PROMPT >>
Reproduce the listing word for word, starting with the line that contains "How do I perform: Enable" and continuing through the end of the listing.

DATA RECORDS >>
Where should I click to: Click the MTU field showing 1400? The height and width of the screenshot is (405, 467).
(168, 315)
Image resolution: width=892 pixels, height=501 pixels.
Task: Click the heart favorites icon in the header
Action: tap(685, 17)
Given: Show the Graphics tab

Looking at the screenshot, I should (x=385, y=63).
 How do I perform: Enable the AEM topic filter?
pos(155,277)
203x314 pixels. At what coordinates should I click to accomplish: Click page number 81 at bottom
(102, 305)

WRITTEN RESPONSE >>
 How do I perform: Enable the AEM topic filter?
pos(155,277)
203x314 pixels. At what coordinates should I click to accomplish: Click page number 81 at bottom
(102, 305)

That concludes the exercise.